## WHAT YOU WILL DO
Print the entries word for word, from the first line up to and including the line that contains "Cooperatorum Veritatis Societas (516, 530)".

## RAW RECORDS
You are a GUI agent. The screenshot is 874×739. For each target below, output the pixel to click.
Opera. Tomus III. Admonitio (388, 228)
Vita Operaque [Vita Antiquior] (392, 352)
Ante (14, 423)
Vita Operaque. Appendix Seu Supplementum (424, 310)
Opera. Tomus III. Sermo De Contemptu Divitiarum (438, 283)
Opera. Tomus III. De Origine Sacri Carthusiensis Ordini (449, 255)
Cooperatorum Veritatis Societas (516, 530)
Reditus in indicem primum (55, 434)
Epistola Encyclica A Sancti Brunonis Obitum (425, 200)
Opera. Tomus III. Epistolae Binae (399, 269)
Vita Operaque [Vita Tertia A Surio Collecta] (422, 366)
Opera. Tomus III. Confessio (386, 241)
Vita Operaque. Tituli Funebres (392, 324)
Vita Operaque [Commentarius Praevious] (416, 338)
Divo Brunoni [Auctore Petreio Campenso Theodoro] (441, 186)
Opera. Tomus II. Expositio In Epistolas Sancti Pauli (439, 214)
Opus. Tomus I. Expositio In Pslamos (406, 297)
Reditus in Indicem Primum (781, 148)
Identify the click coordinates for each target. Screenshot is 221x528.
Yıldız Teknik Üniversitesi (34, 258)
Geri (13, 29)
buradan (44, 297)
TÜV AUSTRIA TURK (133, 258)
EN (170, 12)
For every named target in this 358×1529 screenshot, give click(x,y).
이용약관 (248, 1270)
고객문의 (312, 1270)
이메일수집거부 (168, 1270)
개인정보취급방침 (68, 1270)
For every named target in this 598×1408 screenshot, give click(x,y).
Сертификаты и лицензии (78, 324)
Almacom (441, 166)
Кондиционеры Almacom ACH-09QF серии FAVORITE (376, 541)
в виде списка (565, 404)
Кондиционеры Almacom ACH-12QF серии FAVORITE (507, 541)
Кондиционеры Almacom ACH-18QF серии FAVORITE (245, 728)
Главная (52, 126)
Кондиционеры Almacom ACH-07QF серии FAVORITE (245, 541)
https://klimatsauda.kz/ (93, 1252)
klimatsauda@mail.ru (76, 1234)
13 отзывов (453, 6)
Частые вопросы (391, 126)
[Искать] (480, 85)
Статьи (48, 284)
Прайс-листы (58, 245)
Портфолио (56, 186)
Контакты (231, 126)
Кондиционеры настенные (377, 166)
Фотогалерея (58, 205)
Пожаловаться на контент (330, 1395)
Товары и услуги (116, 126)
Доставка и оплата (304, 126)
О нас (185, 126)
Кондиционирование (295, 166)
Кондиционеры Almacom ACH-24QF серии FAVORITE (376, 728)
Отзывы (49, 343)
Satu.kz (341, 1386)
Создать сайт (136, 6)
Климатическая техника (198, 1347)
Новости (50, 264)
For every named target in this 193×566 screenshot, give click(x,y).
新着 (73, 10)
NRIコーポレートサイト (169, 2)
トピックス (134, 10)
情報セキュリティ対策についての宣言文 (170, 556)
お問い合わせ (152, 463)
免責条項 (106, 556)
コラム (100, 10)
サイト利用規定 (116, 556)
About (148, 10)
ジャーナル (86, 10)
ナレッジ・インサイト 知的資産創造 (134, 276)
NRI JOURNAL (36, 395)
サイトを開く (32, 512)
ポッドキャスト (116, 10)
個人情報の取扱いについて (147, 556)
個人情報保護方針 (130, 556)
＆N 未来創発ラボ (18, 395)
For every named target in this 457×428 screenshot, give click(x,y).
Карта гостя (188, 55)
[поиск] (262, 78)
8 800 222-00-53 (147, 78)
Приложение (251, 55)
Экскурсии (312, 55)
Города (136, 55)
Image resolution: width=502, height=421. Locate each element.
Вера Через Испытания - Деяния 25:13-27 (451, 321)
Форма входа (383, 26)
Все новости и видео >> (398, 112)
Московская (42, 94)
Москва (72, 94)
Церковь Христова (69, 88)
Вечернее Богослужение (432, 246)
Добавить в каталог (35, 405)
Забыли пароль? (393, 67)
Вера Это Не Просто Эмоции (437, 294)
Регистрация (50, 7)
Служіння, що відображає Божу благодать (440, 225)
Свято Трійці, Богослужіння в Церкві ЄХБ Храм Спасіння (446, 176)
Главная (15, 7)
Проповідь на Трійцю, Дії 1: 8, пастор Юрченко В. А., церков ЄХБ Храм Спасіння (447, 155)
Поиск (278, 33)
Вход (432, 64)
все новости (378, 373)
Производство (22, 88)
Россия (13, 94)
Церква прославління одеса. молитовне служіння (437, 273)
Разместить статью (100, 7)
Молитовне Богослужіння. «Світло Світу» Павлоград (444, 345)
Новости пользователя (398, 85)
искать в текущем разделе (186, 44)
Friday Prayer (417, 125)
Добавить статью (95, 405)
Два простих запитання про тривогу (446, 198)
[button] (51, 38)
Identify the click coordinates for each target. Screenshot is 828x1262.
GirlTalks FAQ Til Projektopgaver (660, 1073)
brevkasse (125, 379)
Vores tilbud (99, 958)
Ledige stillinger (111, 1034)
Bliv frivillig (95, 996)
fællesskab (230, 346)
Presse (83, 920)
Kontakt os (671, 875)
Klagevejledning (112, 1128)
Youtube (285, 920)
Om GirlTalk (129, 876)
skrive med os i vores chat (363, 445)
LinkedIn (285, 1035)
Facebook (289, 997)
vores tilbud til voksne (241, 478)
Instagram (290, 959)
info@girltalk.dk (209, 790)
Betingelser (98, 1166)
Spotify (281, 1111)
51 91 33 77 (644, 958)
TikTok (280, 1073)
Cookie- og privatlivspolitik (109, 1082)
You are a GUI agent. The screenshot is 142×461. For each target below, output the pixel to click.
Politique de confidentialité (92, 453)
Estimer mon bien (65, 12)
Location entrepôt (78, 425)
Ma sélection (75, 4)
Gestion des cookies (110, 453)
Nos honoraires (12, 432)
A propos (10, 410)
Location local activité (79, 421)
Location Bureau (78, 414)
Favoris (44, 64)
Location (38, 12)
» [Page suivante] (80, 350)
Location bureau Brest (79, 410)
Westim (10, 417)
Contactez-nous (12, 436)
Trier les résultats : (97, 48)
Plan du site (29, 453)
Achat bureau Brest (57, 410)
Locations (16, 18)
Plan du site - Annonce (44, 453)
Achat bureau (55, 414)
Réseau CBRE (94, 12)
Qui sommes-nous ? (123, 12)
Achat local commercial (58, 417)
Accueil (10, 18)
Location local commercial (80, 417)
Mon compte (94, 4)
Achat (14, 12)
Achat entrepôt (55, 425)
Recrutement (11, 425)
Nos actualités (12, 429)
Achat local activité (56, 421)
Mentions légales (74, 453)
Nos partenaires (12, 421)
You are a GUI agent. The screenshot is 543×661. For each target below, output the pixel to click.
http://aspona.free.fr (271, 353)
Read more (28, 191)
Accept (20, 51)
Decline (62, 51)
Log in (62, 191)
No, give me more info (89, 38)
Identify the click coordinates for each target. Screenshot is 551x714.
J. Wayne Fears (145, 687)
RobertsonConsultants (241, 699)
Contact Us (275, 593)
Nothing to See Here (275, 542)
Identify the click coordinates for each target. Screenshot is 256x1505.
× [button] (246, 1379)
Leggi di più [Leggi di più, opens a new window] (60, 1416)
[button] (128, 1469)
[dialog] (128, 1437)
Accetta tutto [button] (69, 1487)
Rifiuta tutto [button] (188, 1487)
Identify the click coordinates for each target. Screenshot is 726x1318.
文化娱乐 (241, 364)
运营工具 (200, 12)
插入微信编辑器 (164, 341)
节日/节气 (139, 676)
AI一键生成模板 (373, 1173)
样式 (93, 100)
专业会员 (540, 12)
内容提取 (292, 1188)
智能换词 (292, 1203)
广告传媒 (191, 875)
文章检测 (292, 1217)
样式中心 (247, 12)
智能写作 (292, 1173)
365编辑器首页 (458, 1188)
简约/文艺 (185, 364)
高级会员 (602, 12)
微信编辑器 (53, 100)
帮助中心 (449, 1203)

## WRITTEN ANSWER
You are a GUI agent. The screenshot is 874×739. For each target below, output the pixel to click.
Opera. Tomus III. Admonitio (388, 228)
Vita Operaque [Vita Antiquior] (392, 352)
Ante (14, 423)
Vita Operaque. Appendix Seu Supplementum (424, 310)
Opera. Tomus III. Sermo De Contemptu Divitiarum (438, 283)
Opera. Tomus III. De Origine Sacri Carthusiensis Ordini (449, 255)
Cooperatorum Veritatis Societas (516, 530)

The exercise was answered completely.